GeMQuAD : Generating Multilingual Question Answering Datasets from Large Language Models using Few Shot Learning
Amani Namboori, Shivam Mangale, Andy Rosenbaum, Saleh Soltan
TL;DR
GeMQuAD tackles multilingual extractive QA data scarcity by leveraging 1-shot in-context learning on AlexaTM 20B to generate synthetic Q&A, followed by a WeakDAP-based semi-supervised filter to select high-quality pairs for XLM-R-base fine-tuning. The method iterates up to $k=2$ rounds, progressively refining the silver data before combining with a gold English dataset, all without fine-tuning the generator.
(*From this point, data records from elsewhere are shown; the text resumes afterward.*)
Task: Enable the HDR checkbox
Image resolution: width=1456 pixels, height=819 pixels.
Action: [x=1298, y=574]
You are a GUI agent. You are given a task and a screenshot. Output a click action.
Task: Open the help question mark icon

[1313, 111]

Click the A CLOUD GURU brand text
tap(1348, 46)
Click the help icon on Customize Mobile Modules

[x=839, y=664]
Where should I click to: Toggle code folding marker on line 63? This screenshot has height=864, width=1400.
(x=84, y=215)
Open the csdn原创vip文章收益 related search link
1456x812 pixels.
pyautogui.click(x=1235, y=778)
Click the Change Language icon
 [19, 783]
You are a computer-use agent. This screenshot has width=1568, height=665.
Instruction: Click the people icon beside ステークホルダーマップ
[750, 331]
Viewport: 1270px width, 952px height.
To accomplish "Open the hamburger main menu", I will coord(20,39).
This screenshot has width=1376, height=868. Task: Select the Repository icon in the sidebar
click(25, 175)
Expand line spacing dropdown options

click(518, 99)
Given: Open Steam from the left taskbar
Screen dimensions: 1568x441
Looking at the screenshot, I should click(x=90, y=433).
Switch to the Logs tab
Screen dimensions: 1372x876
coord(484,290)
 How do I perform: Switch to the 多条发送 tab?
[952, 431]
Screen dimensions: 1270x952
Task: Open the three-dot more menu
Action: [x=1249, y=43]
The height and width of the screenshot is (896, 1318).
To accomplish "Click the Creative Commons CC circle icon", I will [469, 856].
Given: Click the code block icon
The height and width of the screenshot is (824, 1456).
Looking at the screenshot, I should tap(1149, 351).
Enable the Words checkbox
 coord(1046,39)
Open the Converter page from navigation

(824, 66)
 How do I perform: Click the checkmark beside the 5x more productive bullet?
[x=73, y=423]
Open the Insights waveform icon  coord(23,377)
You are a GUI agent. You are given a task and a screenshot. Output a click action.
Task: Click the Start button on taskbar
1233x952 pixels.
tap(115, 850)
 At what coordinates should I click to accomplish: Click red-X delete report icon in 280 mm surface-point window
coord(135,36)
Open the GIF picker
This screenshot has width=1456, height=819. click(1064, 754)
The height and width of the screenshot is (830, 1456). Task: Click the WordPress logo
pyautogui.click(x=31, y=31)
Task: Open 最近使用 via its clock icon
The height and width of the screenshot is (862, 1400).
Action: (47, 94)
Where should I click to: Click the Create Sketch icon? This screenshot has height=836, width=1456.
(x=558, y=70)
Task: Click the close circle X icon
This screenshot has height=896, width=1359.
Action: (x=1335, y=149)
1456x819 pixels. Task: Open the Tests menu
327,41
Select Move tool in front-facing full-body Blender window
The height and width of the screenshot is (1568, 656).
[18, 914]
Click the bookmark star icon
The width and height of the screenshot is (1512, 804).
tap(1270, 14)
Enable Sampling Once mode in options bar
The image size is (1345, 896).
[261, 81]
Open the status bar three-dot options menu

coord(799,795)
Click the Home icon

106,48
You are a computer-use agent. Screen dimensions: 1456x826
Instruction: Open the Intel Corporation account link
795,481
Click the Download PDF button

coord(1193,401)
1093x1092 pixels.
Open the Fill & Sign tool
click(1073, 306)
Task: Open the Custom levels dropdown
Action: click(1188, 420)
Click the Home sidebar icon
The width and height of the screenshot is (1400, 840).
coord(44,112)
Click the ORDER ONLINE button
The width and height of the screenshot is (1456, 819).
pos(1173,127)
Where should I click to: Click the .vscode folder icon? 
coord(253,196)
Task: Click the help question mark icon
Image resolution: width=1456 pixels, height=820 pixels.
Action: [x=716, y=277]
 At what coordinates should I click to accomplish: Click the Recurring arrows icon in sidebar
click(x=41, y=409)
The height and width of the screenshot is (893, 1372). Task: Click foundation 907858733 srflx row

Empirically, GeMQuAD improves Hindi and Spanish QA performance on MLQA and XQUAD relative to MT augmentation and English-only baselines, with substantial cross-lingual gains even for languages not present in the student’s fine-tuning data. These results demonstrate a cost-effective, data-efficient pathway for high-quality multilingual QA data generation that can extend to additional languages and domains, including future work on abstractive QA.
Abstract
The emergence of Large Language Models (LLMs) with capabilities like In-Context Learning (ICL) has ushered in new possibilities for data generation across various domains while minimizing the need for extensive data collection and modeling techniques. Researchers have explored ways to use this generated synthetic data to optimize smaller student models for reduced deployment costs and lower latency in downstream tasks. However, ICL-generated data often suffers from low quality as the task specificity is limited with few examples used in ICL. In this paper, we propose GeMQuAD - a semi-supervised learning approach, extending the WeakDAP framework, applied to a dataset generated through ICL with just one example in the target language using AlexaTM 20B Seq2Seq LLM. Through our approach, we iteratively identify high-quality data to enhance model performance, especially for low-resource multilingual setting in the context of Extractive Question Answering task. Our framework outperforms the machine translation-augmented model by 0.22/1.68 F1/EM (Exact Match) points for Hindi and 0.82/1.37 F1/EM points for Spanish on the MLQA dataset, and it surpasses the performance of model trained on an English-only dataset by 5.05/6.50 F1/EM points for Hindi and 3.81/3.69 points F1/EM for Spanish on the same dataset. Notably, our approach uses a pre-trained LLM for generation with no fine-tuning (FT), utilizing just a single annotated example in ICL to generate data, providing a cost-effective development process.